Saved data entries
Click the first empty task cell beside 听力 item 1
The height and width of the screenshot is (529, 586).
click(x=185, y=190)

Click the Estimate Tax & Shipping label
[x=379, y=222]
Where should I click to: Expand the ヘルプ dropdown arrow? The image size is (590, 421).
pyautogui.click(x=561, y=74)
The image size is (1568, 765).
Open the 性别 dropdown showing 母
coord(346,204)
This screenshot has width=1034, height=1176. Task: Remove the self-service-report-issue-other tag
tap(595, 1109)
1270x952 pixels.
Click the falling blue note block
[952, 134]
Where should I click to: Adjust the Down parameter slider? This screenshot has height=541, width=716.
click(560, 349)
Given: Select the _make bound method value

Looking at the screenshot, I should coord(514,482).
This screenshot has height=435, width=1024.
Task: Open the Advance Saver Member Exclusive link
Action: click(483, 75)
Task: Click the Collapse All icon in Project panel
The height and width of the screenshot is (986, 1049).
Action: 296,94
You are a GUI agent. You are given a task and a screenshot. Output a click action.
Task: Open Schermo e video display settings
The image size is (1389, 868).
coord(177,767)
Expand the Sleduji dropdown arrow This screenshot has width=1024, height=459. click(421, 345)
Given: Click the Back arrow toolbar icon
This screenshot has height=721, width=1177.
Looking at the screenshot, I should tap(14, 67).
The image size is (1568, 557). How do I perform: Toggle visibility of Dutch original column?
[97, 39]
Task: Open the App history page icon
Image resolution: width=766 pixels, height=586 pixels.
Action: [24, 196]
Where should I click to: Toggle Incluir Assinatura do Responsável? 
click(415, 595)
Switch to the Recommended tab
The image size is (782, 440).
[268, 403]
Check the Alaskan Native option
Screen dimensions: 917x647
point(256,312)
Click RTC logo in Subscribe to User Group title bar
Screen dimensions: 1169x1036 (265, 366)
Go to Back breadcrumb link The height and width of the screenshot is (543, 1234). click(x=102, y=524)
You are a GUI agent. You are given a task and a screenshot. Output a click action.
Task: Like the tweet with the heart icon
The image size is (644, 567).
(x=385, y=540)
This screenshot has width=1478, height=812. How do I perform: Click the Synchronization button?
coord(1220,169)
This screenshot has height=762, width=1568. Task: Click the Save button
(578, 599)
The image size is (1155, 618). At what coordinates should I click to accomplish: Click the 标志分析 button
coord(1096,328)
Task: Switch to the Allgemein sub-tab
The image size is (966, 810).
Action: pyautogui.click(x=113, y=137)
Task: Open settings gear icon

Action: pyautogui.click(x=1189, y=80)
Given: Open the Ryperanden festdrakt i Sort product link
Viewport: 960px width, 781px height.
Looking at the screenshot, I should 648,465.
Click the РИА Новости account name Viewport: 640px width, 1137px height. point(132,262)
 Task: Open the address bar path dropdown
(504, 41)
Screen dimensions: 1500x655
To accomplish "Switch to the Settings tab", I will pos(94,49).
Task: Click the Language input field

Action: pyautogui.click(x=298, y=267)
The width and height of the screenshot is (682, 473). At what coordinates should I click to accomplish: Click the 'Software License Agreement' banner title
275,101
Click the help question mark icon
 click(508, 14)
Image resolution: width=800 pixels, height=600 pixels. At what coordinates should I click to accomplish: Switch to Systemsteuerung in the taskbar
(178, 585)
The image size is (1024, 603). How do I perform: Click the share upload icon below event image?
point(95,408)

• _DIRECTIONS_: What are the lines from the one with "Task: Click the Language input field" through the end of the entries? Give them again exactly, both end lines included.

• _SOLUTION TO THE PROBLEM_:
Task: Click the Language input field

Action: pyautogui.click(x=298, y=267)
The width and height of the screenshot is (682, 473). At what coordinates should I click to accomplish: Click the 'Software License Agreement' banner title
275,101
Click the help question mark icon
 click(508, 14)
Image resolution: width=800 pixels, height=600 pixels. At what coordinates should I click to accomplish: Switch to Systemsteuerung in the taskbar
(178, 585)
The image size is (1024, 603). How do I perform: Click the share upload icon below event image?
point(95,408)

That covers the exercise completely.